Top of DATA SUPPLIED

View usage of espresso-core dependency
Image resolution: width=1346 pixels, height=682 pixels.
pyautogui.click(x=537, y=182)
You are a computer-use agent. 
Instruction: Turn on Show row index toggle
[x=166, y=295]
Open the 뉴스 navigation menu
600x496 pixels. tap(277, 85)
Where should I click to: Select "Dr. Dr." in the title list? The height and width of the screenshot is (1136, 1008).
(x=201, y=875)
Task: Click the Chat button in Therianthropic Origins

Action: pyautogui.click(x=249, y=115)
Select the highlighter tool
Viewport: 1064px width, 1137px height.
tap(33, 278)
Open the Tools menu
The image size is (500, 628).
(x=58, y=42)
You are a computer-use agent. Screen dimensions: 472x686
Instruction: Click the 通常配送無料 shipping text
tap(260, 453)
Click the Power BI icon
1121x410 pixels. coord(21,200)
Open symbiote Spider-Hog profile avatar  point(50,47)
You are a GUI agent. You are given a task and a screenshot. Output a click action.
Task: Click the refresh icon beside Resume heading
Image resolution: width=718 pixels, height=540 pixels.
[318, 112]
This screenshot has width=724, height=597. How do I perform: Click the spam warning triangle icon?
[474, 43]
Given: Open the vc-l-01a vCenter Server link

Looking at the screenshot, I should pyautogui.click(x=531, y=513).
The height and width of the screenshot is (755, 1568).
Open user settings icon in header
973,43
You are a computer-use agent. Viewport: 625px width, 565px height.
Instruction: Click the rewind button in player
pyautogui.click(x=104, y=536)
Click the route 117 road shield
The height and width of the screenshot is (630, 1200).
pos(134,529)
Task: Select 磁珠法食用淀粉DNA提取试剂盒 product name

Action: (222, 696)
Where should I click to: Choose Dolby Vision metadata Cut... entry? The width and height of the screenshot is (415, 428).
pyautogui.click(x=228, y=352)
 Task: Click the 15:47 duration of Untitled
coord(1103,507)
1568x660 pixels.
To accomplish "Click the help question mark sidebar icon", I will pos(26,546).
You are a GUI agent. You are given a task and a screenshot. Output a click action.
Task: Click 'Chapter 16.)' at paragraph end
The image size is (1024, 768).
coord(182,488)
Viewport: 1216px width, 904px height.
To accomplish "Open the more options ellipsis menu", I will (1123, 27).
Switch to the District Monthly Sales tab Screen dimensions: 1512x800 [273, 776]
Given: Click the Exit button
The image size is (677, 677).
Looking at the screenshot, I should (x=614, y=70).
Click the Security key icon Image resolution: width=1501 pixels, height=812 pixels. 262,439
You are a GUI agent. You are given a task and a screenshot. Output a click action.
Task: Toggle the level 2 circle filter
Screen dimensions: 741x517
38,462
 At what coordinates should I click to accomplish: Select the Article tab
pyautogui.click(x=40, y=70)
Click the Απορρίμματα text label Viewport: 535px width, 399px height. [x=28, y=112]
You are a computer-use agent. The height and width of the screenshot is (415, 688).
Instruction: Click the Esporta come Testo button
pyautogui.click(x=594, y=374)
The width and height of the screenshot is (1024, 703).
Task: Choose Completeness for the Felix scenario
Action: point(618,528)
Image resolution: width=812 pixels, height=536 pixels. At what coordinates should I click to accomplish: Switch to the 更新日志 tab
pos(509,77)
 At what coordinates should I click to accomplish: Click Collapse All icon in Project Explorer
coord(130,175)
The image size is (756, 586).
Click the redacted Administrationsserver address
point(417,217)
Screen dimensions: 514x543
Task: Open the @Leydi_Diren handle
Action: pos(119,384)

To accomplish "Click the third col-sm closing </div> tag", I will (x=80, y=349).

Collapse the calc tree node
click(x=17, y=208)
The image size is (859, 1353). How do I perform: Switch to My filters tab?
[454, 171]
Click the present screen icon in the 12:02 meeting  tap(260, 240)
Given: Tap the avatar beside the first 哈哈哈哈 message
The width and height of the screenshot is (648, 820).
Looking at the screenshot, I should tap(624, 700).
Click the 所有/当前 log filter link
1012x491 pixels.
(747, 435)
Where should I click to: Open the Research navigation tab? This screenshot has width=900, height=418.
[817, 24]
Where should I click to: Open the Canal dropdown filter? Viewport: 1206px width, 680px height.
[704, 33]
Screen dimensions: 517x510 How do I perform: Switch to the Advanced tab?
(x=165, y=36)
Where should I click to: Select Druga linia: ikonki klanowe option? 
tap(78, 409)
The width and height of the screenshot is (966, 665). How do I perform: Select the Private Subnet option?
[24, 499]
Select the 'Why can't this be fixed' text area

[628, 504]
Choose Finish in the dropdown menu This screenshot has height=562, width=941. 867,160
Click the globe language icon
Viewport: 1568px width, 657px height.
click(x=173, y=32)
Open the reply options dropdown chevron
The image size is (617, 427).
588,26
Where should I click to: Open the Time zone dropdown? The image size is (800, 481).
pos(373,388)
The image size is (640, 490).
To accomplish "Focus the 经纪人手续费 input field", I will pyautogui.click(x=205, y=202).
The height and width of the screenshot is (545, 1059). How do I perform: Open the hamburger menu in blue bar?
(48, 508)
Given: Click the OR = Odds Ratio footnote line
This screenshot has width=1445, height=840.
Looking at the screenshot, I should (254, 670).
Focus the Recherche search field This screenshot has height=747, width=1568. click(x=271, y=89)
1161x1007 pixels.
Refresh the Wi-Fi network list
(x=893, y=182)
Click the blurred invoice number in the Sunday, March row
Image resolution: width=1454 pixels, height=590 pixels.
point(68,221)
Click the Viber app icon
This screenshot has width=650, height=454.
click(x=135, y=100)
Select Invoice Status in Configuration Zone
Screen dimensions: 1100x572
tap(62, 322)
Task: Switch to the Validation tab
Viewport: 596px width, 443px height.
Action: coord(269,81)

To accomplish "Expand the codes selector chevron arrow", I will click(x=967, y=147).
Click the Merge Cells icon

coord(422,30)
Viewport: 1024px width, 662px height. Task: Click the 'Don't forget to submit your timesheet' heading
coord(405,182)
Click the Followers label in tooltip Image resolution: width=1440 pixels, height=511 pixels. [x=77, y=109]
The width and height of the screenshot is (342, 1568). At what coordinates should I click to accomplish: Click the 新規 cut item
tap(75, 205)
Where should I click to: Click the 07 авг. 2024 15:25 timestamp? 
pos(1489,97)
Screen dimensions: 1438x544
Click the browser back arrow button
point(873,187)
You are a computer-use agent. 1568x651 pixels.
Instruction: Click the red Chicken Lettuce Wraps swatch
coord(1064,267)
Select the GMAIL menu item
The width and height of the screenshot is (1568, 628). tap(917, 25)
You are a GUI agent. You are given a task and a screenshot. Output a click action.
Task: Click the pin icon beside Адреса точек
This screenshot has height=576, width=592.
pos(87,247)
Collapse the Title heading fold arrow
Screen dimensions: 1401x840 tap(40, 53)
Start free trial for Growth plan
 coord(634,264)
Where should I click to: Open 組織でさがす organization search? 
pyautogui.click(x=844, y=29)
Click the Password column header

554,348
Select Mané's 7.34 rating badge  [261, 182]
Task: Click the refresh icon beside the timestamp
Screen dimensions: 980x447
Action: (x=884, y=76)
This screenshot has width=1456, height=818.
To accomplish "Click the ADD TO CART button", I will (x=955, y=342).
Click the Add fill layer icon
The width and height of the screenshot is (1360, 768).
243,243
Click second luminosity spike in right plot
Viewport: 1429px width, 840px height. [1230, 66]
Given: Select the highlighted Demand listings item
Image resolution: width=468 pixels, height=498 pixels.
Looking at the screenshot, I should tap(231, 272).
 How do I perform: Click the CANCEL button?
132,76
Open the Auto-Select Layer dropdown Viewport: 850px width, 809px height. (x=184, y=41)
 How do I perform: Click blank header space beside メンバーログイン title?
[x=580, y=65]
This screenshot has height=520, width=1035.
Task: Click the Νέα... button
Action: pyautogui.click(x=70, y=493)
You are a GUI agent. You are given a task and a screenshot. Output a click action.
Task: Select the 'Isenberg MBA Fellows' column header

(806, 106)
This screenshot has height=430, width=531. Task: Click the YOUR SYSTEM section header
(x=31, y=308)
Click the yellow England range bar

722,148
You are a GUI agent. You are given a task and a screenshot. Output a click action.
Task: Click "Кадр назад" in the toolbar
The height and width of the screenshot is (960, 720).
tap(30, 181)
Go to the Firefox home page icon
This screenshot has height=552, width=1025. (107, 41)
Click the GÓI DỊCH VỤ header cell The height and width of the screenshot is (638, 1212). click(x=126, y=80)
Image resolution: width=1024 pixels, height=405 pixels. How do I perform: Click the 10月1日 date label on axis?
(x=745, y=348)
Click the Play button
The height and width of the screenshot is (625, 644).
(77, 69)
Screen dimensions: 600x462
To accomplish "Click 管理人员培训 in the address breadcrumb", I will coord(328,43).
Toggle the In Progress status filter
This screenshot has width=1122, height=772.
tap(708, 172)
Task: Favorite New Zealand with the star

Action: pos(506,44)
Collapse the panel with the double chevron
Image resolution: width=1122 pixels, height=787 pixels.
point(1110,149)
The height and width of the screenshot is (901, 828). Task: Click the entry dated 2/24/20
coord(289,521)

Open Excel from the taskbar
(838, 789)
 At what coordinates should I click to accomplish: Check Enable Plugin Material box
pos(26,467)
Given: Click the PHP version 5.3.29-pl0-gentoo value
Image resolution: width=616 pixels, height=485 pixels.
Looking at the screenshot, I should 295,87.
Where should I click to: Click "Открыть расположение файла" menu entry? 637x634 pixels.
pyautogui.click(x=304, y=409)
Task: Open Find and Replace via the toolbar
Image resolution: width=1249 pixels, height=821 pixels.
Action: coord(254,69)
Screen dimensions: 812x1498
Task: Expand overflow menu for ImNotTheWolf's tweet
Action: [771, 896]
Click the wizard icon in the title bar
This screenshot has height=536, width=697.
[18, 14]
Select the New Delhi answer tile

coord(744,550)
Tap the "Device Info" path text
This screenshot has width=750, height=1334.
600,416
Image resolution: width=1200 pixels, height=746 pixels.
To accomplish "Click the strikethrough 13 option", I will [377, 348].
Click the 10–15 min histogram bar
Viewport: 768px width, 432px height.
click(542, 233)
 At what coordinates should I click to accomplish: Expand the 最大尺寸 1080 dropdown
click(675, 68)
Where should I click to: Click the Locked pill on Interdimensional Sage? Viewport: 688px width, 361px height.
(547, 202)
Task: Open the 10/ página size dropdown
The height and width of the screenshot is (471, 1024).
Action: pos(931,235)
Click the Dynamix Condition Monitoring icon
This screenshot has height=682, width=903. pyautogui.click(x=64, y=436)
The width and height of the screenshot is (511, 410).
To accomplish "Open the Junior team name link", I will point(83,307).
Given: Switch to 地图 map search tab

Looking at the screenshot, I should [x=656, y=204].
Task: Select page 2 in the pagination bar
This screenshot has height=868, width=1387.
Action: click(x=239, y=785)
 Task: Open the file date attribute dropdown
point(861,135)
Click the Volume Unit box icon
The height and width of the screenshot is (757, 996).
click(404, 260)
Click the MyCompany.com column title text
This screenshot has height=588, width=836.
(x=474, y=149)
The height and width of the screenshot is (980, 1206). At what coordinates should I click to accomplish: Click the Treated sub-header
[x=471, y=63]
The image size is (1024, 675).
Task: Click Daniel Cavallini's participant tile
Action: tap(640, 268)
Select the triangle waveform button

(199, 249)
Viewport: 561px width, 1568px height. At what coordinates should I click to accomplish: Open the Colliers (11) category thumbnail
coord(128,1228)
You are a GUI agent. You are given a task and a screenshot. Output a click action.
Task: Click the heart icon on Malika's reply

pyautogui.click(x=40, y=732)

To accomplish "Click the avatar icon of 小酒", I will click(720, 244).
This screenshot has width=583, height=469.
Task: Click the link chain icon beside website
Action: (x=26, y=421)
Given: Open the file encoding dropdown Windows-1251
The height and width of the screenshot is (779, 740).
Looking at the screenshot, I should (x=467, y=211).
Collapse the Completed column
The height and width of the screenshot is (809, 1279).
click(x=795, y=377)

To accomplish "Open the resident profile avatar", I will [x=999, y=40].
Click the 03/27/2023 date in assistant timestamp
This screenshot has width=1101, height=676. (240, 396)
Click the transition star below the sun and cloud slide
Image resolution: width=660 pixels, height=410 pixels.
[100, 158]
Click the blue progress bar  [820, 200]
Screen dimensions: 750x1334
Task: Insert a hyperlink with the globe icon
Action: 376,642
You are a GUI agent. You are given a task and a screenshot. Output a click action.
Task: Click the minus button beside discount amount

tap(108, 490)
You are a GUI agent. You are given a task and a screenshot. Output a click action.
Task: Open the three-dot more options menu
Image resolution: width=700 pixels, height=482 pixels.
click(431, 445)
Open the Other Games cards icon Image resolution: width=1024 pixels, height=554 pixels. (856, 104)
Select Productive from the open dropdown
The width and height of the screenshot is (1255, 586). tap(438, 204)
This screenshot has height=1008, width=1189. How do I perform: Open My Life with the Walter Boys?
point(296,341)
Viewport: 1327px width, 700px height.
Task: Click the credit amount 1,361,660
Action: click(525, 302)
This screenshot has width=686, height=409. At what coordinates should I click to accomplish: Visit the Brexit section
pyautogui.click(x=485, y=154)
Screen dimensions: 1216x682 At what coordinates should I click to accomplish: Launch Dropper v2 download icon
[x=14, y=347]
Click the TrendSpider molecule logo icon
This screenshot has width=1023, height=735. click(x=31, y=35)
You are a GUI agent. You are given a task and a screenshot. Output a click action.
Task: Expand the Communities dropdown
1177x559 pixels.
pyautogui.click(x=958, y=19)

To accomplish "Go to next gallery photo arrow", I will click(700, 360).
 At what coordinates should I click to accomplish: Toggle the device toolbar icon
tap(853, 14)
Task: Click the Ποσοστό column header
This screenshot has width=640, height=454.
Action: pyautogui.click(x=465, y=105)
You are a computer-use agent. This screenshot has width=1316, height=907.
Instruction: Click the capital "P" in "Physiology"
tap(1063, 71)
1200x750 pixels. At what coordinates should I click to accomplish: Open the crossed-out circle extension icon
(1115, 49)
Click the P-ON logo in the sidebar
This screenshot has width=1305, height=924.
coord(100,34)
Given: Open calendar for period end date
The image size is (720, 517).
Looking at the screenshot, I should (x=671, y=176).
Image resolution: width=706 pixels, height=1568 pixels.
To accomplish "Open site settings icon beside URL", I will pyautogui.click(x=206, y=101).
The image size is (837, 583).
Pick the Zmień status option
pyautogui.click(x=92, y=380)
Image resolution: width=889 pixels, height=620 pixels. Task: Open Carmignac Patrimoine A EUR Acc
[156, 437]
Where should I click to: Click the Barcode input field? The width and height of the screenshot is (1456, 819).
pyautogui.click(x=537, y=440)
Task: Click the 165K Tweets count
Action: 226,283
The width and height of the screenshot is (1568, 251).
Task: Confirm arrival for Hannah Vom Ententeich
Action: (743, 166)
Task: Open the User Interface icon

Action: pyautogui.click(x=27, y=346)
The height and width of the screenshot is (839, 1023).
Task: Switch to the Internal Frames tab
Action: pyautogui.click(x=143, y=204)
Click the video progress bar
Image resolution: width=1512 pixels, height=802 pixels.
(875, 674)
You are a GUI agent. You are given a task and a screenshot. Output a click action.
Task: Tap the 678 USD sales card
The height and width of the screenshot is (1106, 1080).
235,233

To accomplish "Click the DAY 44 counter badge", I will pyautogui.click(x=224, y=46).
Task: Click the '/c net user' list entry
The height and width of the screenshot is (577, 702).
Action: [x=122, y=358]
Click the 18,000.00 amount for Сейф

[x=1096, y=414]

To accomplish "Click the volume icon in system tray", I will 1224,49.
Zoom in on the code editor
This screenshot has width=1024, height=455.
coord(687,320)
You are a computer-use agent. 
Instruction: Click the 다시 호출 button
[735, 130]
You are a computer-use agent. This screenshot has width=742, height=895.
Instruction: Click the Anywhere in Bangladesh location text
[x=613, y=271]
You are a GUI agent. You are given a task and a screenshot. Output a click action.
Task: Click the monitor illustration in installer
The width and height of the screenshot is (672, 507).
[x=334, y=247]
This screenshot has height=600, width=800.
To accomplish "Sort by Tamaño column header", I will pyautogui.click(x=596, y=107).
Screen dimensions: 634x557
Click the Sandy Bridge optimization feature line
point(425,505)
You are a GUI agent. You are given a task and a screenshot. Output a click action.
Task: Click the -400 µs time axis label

Bottom of DATA SUPPLIED

▶ TASK DIRECTIONS: Copy out each line of the data in which the word "more" appears.

▶ SOLUTION FOR THIS EXERCISE:
To accomplish "Open the more options ellipsis menu", I will (1123, 27).
Task: Open the three-dot more options menu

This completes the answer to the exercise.